METHODS: The data set analysed includes COVID-19 patients hospitalized between January 2020 and January 2022 in 52 countries. We investigated how symptoms on admission, co-morbidities, risk factors and treatments varied by age, sex and other characteristics. We used Cox regression models to investigate associations between demographics, symptoms, co-morbidities and other factors with risk of death, admission to an intensive care unit (ICU) and invasive mechanical ventilation (IMV).

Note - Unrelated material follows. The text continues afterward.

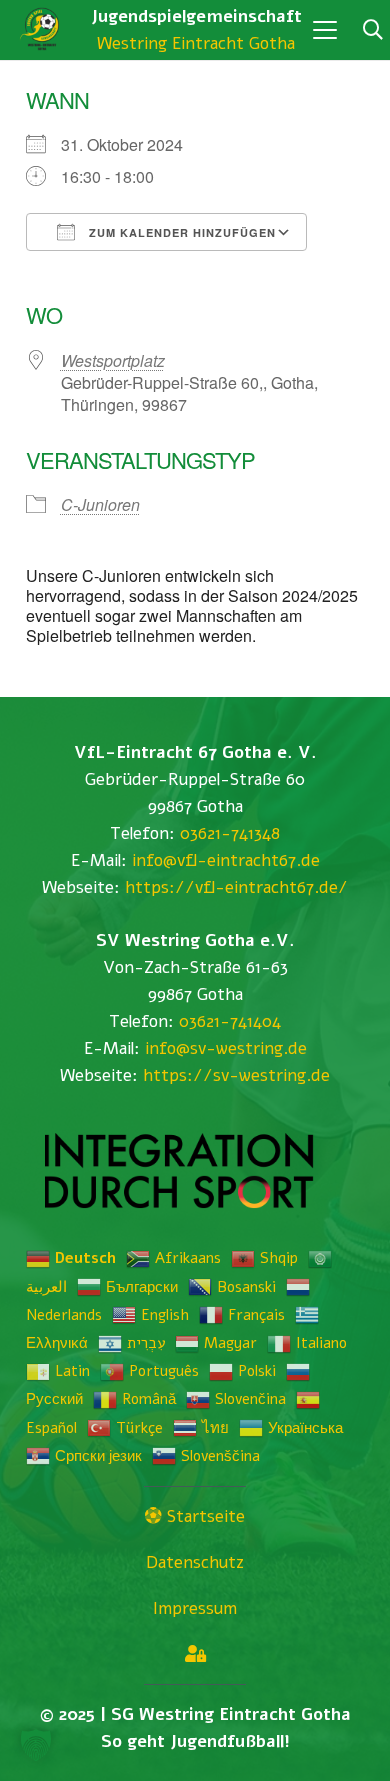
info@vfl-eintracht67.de (226, 860)
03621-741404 (230, 1021)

RESULTS: Data were available for 689 572 patients with laboratory-confirmed (91.1%) or clinically diagnosed (8.9%) SARS-CoV-2 infection from 52 countries. Age [adjusted hazard ratio per 10 years 1.49 (95% CI 1.48, 1.49)] and male sex [1.23 (1.21, 1.24)] were associated with a higher risk of death. Rates of admission to an ICU and use of IMV increased with age up to age 60 years then dropped. Symptoms, co-morbidities and treatments varied by age and had varied associations with clinical outcomes. The case-fatality ratio varied by country partly due to differences in the clinical characteristics of recruited patients and was on average 21.5%.
CONCLUSIONS: Age was the strongest determinant of risk of death, with a ∼30-fold difference between the oldest and youngest groups; each of the co-morbidities included was associated with up to an almost 2-fold increase in risk. Smoking and obesity were also associated with a higher risk of death. The size of our international database and the standardized data collection method make this study a comprehensive international description of COVID-19 clinical features. Our findings may inform strategies that involve prioritization of patients hospitalized with COVID-19 who have a higher risk of death.